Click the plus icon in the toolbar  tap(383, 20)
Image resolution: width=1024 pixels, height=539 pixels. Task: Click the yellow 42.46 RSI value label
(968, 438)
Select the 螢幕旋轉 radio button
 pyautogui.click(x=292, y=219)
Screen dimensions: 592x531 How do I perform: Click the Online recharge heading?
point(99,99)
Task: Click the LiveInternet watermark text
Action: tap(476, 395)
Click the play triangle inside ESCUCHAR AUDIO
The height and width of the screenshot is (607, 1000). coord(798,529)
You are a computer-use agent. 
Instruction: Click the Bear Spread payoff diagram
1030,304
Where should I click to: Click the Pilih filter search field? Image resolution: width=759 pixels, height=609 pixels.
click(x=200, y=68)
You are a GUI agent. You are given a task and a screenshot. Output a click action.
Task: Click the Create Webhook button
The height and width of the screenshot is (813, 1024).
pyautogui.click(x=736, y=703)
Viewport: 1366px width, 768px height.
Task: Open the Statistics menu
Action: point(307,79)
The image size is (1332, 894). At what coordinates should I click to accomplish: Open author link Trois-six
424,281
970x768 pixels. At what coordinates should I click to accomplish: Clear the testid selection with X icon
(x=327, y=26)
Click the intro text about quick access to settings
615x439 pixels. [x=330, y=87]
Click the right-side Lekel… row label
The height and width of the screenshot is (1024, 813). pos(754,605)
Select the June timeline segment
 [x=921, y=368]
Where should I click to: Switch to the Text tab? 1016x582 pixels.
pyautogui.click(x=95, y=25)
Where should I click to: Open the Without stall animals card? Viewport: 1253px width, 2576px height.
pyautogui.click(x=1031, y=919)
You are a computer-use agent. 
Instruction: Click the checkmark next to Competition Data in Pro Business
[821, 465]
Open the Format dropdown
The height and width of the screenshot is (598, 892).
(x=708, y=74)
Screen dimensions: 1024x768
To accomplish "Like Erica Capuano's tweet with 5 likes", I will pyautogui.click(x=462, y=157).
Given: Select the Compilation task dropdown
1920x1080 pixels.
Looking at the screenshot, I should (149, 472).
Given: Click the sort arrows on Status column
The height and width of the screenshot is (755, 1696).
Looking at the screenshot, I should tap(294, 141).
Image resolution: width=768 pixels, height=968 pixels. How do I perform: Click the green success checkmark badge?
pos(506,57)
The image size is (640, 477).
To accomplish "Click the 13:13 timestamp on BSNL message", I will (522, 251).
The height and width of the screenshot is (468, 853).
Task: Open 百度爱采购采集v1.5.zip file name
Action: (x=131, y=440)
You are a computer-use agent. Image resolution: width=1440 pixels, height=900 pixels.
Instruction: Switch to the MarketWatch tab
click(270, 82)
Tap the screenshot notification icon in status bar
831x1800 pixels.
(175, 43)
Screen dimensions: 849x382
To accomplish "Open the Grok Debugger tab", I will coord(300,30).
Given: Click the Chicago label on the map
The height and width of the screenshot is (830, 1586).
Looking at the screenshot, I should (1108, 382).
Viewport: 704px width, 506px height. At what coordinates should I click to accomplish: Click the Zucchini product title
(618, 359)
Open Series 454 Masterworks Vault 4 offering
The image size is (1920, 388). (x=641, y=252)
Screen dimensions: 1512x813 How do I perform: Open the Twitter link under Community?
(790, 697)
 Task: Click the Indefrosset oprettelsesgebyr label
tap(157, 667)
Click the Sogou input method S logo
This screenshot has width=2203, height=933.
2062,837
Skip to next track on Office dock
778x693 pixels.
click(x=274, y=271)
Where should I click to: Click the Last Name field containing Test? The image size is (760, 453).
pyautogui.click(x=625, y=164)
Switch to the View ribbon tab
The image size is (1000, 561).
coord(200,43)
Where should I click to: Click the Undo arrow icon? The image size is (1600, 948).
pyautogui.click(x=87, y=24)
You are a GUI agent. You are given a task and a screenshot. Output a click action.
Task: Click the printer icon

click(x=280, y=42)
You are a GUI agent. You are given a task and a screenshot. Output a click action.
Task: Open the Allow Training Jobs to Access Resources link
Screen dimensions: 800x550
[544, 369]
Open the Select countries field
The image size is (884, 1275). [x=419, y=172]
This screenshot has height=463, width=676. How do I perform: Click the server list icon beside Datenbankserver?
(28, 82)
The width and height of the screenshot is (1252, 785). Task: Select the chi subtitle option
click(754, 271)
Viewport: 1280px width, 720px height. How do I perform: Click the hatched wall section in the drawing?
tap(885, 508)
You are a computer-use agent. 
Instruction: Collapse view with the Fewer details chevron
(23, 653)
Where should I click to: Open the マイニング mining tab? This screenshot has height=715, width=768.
+ + +
_REQUIRED ACTION:_ Write out each record again, keeping every word as it is.

_SOLUTION FOR THIS TASK:_
Click the plus icon in the toolbar  tap(383, 20)
Image resolution: width=1024 pixels, height=539 pixels. Task: Click the yellow 42.46 RSI value label
(968, 438)
Select the 螢幕旋轉 radio button
 pyautogui.click(x=292, y=219)
Screen dimensions: 592x531 How do I perform: Click the Online recharge heading?
point(99,99)
Task: Click the LiveInternet watermark text
Action: tap(476, 395)
Click the play triangle inside ESCUCHAR AUDIO
The height and width of the screenshot is (607, 1000). coord(798,529)
You are a computer-use agent. 
Instruction: Click the Bear Spread payoff diagram
1030,304
Where should I click to: Click the Pilih filter search field? Image resolution: width=759 pixels, height=609 pixels.
click(x=200, y=68)
You are a GUI agent. You are given a task and a screenshot. Output a click action.
Task: Click the Create Webhook button
The height and width of the screenshot is (813, 1024).
pyautogui.click(x=736, y=703)
Viewport: 1366px width, 768px height.
Task: Open the Statistics menu
Action: point(307,79)
The image size is (1332, 894). At what coordinates should I click to accomplish: Open author link Trois-six
424,281
970x768 pixels. At what coordinates should I click to accomplish: Clear the testid selection with X icon
(x=327, y=26)
Click the intro text about quick access to settings
615x439 pixels. [x=330, y=87]
Click the right-side Lekel… row label
The height and width of the screenshot is (1024, 813). pos(754,605)
Select the June timeline segment
 [x=921, y=368]
Where should I click to: Switch to the Text tab? 1016x582 pixels.
pyautogui.click(x=95, y=25)
Where should I click to: Open the Without stall animals card? Viewport: 1253px width, 2576px height.
pyautogui.click(x=1031, y=919)
You are a computer-use agent. 
Instruction: Click the checkmark next to Competition Data in Pro Business
[821, 465]
Open the Format dropdown
The height and width of the screenshot is (598, 892).
(x=708, y=74)
Screen dimensions: 1024x768
To accomplish "Like Erica Capuano's tweet with 5 likes", I will pyautogui.click(x=462, y=157).
Given: Select the Compilation task dropdown
1920x1080 pixels.
Looking at the screenshot, I should (149, 472).
Given: Click the sort arrows on Status column
The height and width of the screenshot is (755, 1696).
Looking at the screenshot, I should tap(294, 141).
Image resolution: width=768 pixels, height=968 pixels. How do I perform: Click the green success checkmark badge?
pos(506,57)
The image size is (640, 477).
To accomplish "Click the 13:13 timestamp on BSNL message", I will (522, 251).
The height and width of the screenshot is (468, 853).
Task: Open 百度爱采购采集v1.5.zip file name
Action: (x=131, y=440)
You are a computer-use agent. Image resolution: width=1440 pixels, height=900 pixels.
Instruction: Switch to the MarketWatch tab
click(270, 82)
Tap the screenshot notification icon in status bar
831x1800 pixels.
(175, 43)
Screen dimensions: 849x382
To accomplish "Open the Grok Debugger tab", I will coord(300,30).
Given: Click the Chicago label on the map
The height and width of the screenshot is (830, 1586).
Looking at the screenshot, I should (1108, 382).
Viewport: 704px width, 506px height. At what coordinates should I click to accomplish: Click the Zucchini product title
(618, 359)
Open Series 454 Masterworks Vault 4 offering
The image size is (1920, 388). (x=641, y=252)
Screen dimensions: 1512x813 How do I perform: Open the Twitter link under Community?
(790, 697)
 Task: Click the Indefrosset oprettelsesgebyr label
tap(157, 667)
Click the Sogou input method S logo
This screenshot has width=2203, height=933.
2062,837
Skip to next track on Office dock
778x693 pixels.
click(x=274, y=271)
Where should I click to: Click the Last Name field containing Test? The image size is (760, 453).
pyautogui.click(x=625, y=164)
Switch to the View ribbon tab
The image size is (1000, 561).
coord(200,43)
Where should I click to: Click the Undo arrow icon? The image size is (1600, 948).
pyautogui.click(x=87, y=24)
You are a GUI agent. You are given a task and a screenshot. Output a click action.
Task: Click the printer icon

click(x=280, y=42)
You are a GUI agent. You are given a task and a screenshot. Output a click action.
Task: Open the Allow Training Jobs to Access Resources link
Screen dimensions: 800x550
[544, 369]
Open the Select countries field
The image size is (884, 1275). [x=419, y=172]
This screenshot has height=463, width=676. How do I perform: Click the server list icon beside Datenbankserver?
(28, 82)
The width and height of the screenshot is (1252, 785). Task: Select the chi subtitle option
click(754, 271)
Viewport: 1280px width, 720px height. How do I perform: Click the hatched wall section in the drawing?
tap(885, 508)
You are a computer-use agent. 
Instruction: Collapse view with the Fewer details chevron
(23, 653)
Where should I click to: Open the マイニング mining tab? This screenshot has height=715, width=768.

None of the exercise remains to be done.